Standout soloists included Alan Barnes on clarinet and the skilled high trumpet bravura and repartee (in a comedy spot with Clare Teal) of Mike Lovatt; while the small group break-out section featuring Ronnie’s musical director pianist James Pearson (as Teddy Wilson, Teal told us) also had plenty of appeal. A little less successful was the slightly laboured feel of the script but this was made up for by some inspired musical choices. And for today’s generation of new listeners lesser-known 1930s numbers such as the Jimmie Lunceford wow ‘White Heat’ delivered at breakneck pace and even the silky Casa Loma Orchestra-derived ‘Smoke Rings’ were respectively full of life and feeling.

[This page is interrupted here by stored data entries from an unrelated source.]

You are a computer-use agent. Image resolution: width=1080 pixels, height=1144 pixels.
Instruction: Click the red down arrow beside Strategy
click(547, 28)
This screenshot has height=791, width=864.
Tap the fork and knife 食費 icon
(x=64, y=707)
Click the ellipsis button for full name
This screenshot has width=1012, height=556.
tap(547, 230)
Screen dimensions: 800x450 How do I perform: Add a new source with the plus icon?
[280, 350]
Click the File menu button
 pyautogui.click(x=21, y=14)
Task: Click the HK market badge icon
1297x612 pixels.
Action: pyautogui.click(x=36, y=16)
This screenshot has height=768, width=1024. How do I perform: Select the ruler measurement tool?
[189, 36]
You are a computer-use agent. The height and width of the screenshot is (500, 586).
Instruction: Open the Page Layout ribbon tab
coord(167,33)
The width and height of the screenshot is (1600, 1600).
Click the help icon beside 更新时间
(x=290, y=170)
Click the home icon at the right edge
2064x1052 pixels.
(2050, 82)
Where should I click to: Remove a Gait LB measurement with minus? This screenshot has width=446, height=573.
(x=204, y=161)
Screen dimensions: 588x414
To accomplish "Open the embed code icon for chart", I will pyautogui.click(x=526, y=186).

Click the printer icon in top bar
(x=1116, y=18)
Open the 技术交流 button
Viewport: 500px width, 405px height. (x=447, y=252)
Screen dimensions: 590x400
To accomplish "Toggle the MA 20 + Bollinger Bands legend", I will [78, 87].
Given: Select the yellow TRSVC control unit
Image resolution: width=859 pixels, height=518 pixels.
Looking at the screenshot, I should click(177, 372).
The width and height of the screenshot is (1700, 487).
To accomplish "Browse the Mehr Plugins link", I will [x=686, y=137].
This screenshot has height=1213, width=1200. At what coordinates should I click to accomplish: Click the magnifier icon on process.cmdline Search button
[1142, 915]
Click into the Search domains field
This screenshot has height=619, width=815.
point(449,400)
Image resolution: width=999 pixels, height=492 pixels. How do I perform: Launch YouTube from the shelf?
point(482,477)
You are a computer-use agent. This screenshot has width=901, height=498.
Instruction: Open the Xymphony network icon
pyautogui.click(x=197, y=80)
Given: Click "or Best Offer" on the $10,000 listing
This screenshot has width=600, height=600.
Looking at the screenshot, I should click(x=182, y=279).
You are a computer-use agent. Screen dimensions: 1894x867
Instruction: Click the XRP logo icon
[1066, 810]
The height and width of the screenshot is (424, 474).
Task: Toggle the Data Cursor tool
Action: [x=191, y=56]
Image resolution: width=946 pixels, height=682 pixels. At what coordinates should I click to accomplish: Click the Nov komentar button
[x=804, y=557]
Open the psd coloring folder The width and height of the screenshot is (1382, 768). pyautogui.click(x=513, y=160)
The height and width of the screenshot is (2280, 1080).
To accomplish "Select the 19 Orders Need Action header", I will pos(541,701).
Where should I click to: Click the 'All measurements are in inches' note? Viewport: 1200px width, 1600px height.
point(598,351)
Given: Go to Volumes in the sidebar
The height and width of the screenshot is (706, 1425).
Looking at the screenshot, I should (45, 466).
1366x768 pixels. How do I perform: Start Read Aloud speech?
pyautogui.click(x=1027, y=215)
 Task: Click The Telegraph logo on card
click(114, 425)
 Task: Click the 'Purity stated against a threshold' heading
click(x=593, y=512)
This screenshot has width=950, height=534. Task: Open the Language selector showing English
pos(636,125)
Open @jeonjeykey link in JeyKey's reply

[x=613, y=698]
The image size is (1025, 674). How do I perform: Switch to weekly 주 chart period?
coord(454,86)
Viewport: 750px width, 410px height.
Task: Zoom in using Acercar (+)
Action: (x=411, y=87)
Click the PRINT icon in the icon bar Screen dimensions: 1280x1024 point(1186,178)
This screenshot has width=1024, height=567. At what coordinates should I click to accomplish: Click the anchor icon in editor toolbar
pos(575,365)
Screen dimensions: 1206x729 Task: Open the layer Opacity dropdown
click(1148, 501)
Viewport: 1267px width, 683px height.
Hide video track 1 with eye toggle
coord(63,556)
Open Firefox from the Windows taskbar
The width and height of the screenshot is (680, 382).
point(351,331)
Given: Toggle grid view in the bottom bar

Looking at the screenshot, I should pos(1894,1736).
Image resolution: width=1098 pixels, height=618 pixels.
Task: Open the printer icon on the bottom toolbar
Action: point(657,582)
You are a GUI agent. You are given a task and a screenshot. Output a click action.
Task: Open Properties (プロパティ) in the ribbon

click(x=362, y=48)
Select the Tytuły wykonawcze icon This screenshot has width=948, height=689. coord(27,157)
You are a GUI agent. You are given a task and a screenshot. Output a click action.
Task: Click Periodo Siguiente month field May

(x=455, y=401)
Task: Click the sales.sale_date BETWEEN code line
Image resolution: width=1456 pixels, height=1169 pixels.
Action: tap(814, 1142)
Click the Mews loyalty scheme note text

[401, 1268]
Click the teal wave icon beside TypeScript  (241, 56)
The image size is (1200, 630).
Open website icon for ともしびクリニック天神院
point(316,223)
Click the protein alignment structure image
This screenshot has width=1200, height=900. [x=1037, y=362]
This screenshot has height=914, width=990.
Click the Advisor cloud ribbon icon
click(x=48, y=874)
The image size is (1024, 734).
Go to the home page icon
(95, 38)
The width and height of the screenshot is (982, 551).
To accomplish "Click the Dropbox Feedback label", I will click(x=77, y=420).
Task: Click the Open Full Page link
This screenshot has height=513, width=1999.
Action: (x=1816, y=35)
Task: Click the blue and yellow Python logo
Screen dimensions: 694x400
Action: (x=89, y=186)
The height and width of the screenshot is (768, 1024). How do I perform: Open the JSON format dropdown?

‘Sing Sing Sing’ at the end, bringing the singer soloists and Promunards together, and letting the two big bands romp away proved popular with the audience as had earlier Peters’ wry take on ‘Minnie the Moocher’. Empirical’s Shaney Forbes and Matt Skelton, the two drummers, swung hard, and even on the Glenn Miller numbers (again a big hit with the audience) kept it neat and precise on ‘In the Mood.’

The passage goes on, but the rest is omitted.